Allerdings enthalten die sog. Vorfälligkeits-Entschädigungen insofern ein auf die Zukunft bezogenes Element, als sie in gewissem Umfang Differenzen zwischen der zuvor vereinbarten Verzinsung für eine bestimmte, noch nicht abgelaufene Laufzeit und den nunmehr neu festgelegten (niedrigeren) Zinsen oder einer sonst zu erwartenden oder möglichen Verzinsung des Kapitals ausgleichen sollen. Die zivilrechtliche Literatur und Rechtsprechung hat sich demnach mit den Voraussetzungen für einen Anspruch auf die dahingehende Vertragsänderung und einen "Zinsausgleich" und mit den Berechnungsgrundlagen für die Ermittlung einer angemessenen Höhe solcher Entschädigungen befasst (vgl. z.B. BGH-Urteile vom 01. Juli 1997 XI ZR 197/96 und XI ZR 267/96, NJW 1997, 2878 und 2875, WM 1997, 1799 und 1747, und vom 06. Mai 2003 XI ZR 226/02, NJW 2003, 2230, WM 2003, 1261). Der damit gegebene rechtliche und wirtschaftliche Bezug auf eine künftige Verzinsung reicht jedoch nicht aus, um das Verhältnis der Gegenseitigkeit zwischen einer in der Zukunft von der Bank zu erbringenden Leistung und der Vergütung herzustellen, die deshalb erst in der Zukunft zu einem Ertrag führen könnte. Die künftige Leistung der Bank ist die (Weiter-)Überlassung des Darlehnskapitals, die Gegenleistung dafür ist der in der Zukunft entstehende Zins in der neu vereinbarten (herabgesetzten) Höhe. Die dabei zutage tretende Differenz zu der ursprünglichen, nunmehr aber gerade nicht mehr rechtswirksamen Verzinsung bildet somit lediglich eine Bemessungsgrundlage für den "Zinsausgleich", der seinerseits die Vertragsänderung als solche vergütet und deshalb sofortiger Ertrag ist. Im Ergebnis ist also eine Rechnungsabgrenzung in den hier umstrittenen Fällen einer Fortsetzung des Kreditverhältnisses zu geänderten Bedingungen ebenso wenig zulässig wie bei einer Beendigung desselben durch Rückzahlung des Restkapitals zuzüglich der Vorfälligkeits-Entschädigung.
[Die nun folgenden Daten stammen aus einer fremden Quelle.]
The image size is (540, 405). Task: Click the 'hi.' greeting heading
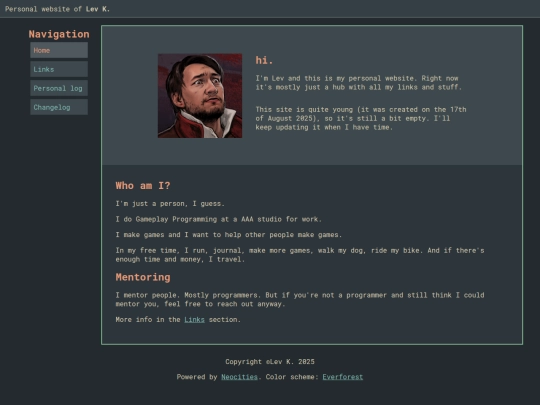(x=264, y=60)
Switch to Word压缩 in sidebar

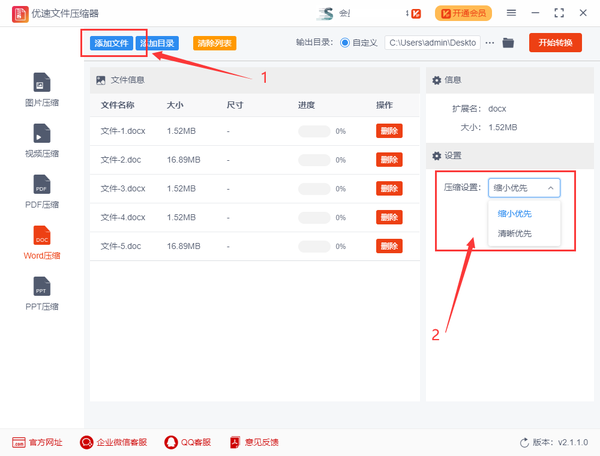coord(41,242)
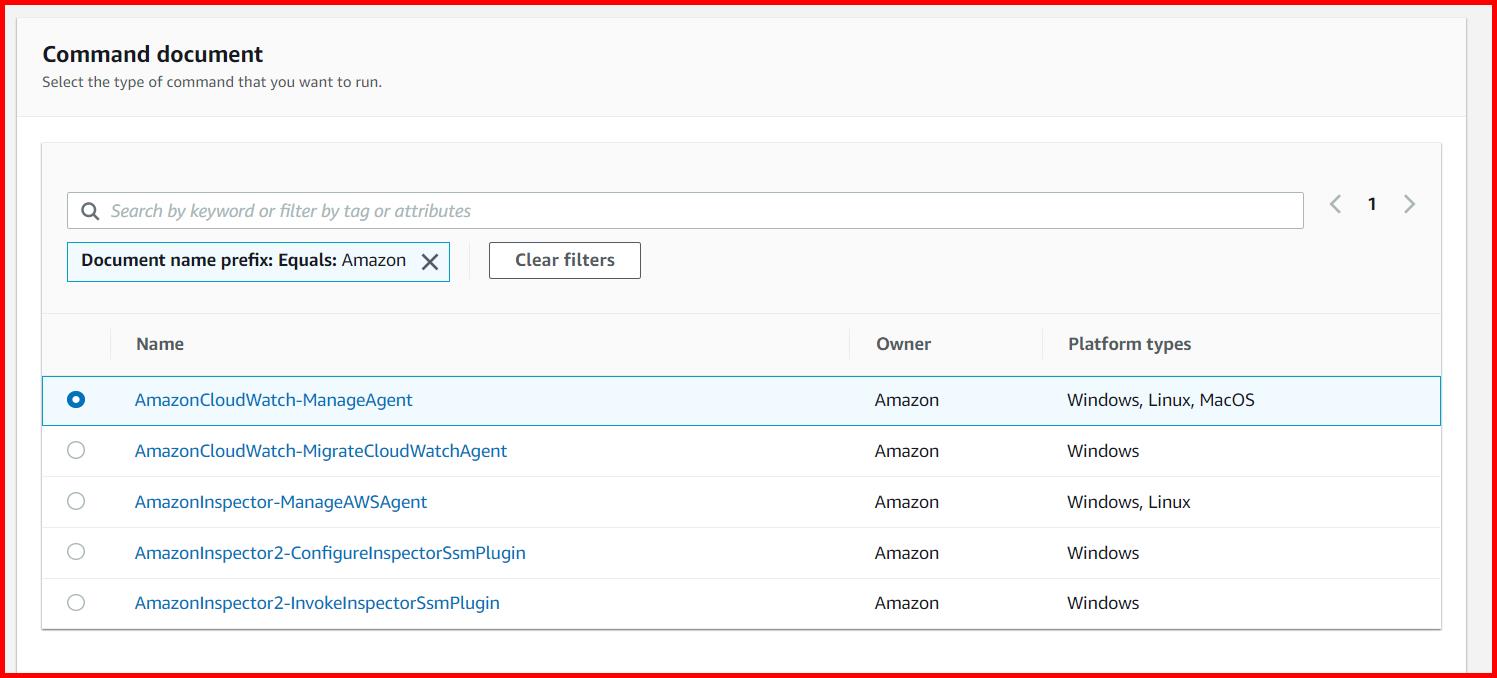Image resolution: width=1497 pixels, height=678 pixels.
Task: Select the AmazonCloudWatch-ManageAgent radio button
Action: pos(76,399)
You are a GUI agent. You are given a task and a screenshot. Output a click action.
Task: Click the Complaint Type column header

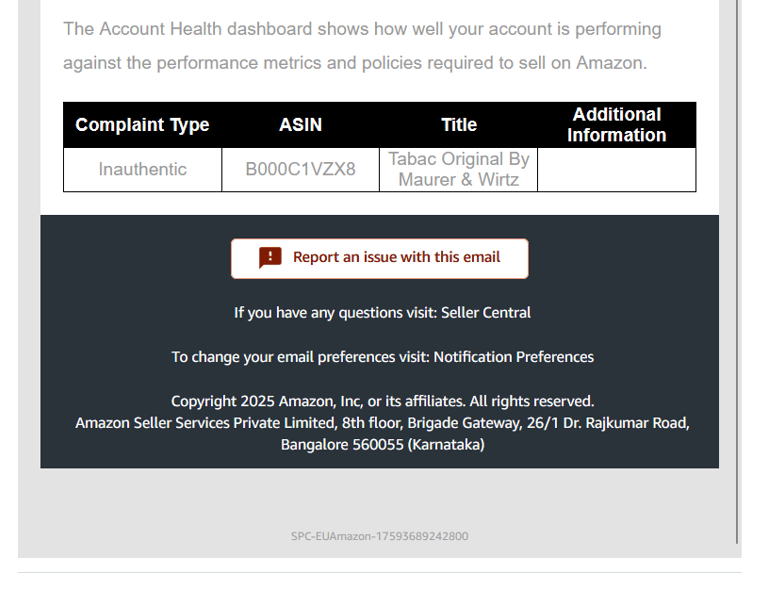click(143, 125)
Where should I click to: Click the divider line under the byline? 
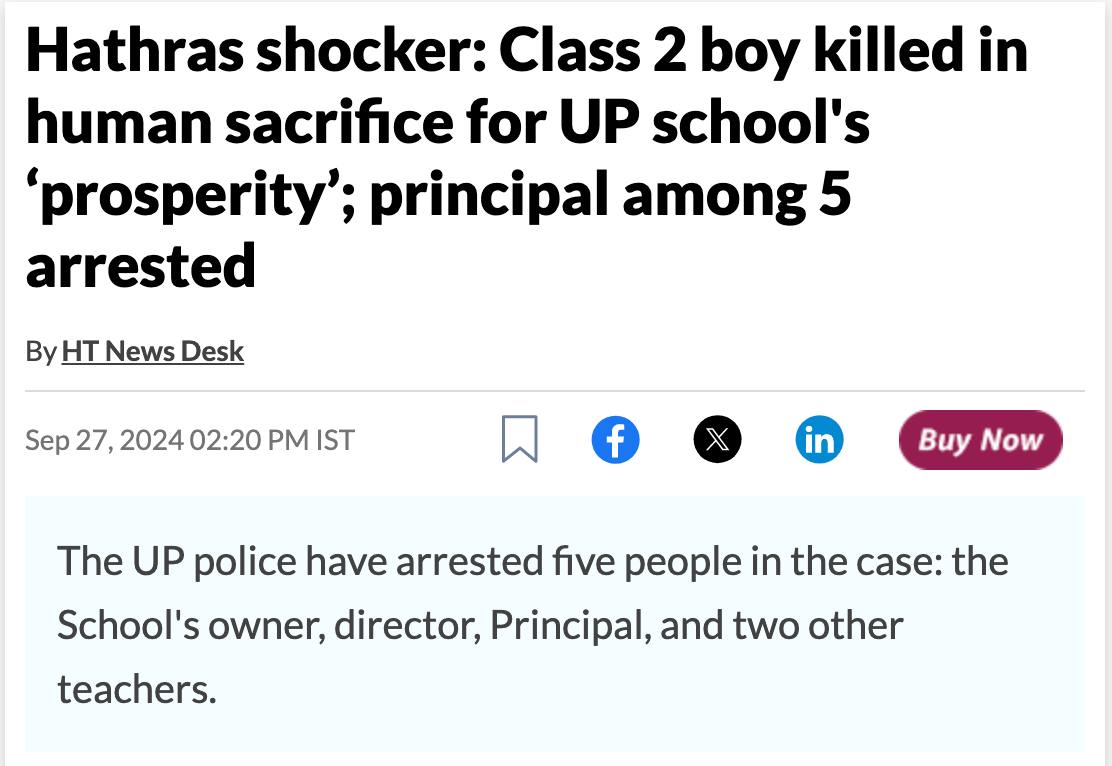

Da die Klage in dem noch streitigen Umfang keinen Erfolg haben konnte, hat die Klägerin insoweit die Kosten des Verfahrens zu tragen (§ 135 Abs. 1 FGO). Soweit das FA dem übrigen Klagebegehren durch den Änderungsbescheid vom ... abgeholfen hat, trifft es die Kostenlast (§ 138 Abs. 2 FGO). Bei der somit vorzunehmenden Verteilung der Kosten (entsprechend § 136 Abs. 1 FGO) waren die unterschiedlichen Streitwerte der Verfahrensabschnitte zu berücksichtigen.

Die Revision war zuzulassen, weil die Frage des Umfangs einer Rechnungsabgrenzung bei Vorfälligkeits-Entschädigungen grundsätzliche Bedeutung hat (§ 115 Abs. 1 FGO; vgl. Urteil des FG Bremen vom 5. September 1995 2 89 120 K 4 n.v.).